Faculty of Pharmaceutical Sciences & UBC Division of Respiratory Medicine
Respiratory Evaluation Sciences Program

Research Theme Asthma

High-Efficiency Particulate Air Filters for Preventing Wildfire-related Asthma Complications: A Cost-Effectiveness Study

Rationale: Air pollution caused by wildfire smoke is linked to adverse health outcomes, especially for people living with asthma. Objectives: To evaluate whether government rebates for high-efficiency particulate air (HEPA) filters, which reduce concentrations of smoke particles indoors, are cost effective in managing asthma and preventing exacerbations in British Columbia (BC), Canada. Methods: We used a Markov model to analyze health states for asthma control, exacerbation severity, and death over a retrospective time horizon of 5 years (2018-2022).

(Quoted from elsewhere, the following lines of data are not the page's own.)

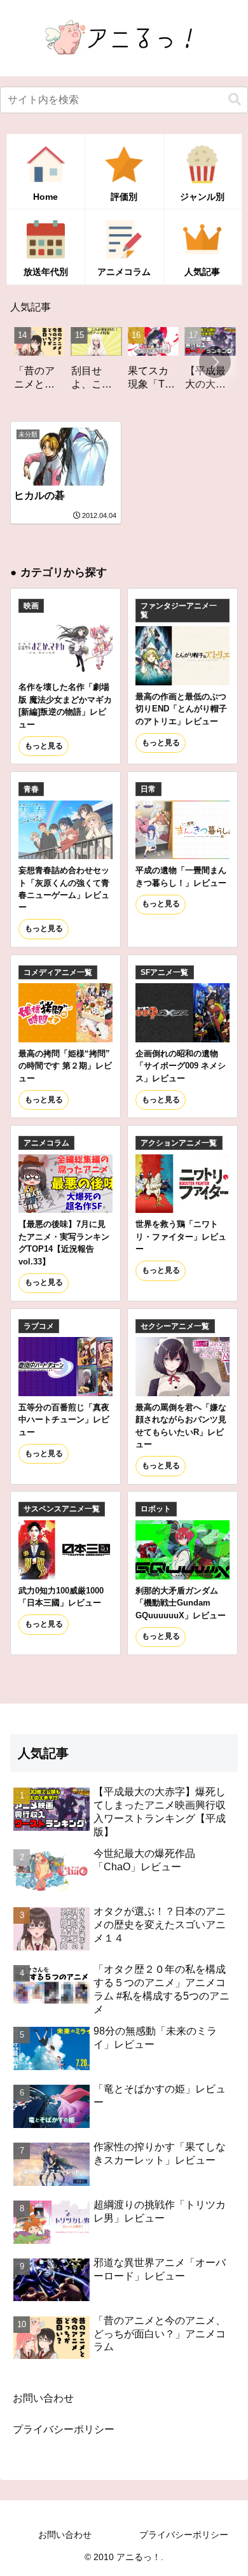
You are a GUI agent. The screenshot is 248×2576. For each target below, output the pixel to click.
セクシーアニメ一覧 (175, 1326)
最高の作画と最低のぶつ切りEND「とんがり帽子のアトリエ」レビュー (181, 709)
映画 (31, 605)
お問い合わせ (43, 2398)
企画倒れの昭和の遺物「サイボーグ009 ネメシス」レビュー (180, 1066)
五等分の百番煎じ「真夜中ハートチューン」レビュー (63, 1420)
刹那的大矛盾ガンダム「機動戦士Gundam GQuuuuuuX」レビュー (180, 1603)
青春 (31, 789)
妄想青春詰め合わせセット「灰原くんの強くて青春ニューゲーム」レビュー (63, 888)
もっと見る (44, 745)
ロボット (156, 1508)
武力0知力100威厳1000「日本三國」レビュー (61, 1596)
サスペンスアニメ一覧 (62, 1508)
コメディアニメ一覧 (58, 972)
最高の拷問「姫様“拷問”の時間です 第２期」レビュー (65, 1066)
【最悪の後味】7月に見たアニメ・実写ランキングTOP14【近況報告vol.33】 (63, 1242)
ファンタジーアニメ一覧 (179, 610)
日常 (148, 789)
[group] (74, 363)
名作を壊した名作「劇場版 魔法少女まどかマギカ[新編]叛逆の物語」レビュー (65, 705)
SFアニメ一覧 (164, 972)
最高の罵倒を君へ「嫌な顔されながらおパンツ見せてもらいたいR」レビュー (180, 1426)
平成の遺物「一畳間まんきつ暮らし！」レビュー (180, 876)
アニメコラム (46, 1142)
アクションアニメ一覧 (179, 1142)
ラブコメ (39, 1326)
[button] (234, 99)
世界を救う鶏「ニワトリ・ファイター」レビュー (180, 1236)
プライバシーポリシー (63, 2429)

Concentrations of wildfire smoke-derived particulate matter with an aerodynamic diameter ⩽2.5 μm (PM2.5) from the Canadian Optimized Statistical Smoke Exposure Model and relevant literature informed the model. The base-case analysis assumed continuous use of a HEPA filter. Costs and quality-adjusted life-years (QALYs) resulting from varying rebates were computed for each Health Service Delivery Area (HSDA). Measurements and Main Results: In the base-case analysis, HEPA filter use resulted in increased costs of $83.34 (SE, $1.03) and increased QALYs of 0.0011 (SE, 0.0001) per person. The average incremental cost-effectiveness ratio among BC HSDAs was $74,652/QALY (SE, $3,517), with incremental cost-effectiveness ratios ranging from $40,509 to $89,206 per QALY in HSDAs. Across the province, the intervention was projected to prevent 4,418 exacerbations requiring systemic corticosteroids, 643 emergency department visits, and 425 hospitalizations during the 5-year time horizon. A full rebate was cost effective in 1 of the 16 HSDAs across BC. The probability of cost-effectiveness ranged from 0.1% to 74.8% across HSDAs. A $100 rebate was cost effective in most HSDAs. Conclusions: The cost-effectiveness of HEPA filters in managing wildfire smoke-related asthma issues in BC varies by region. Government rebates up to two-thirds of the filter cost are generally cost effective, with a full rebate being cost effective only in Kootenay Boundary.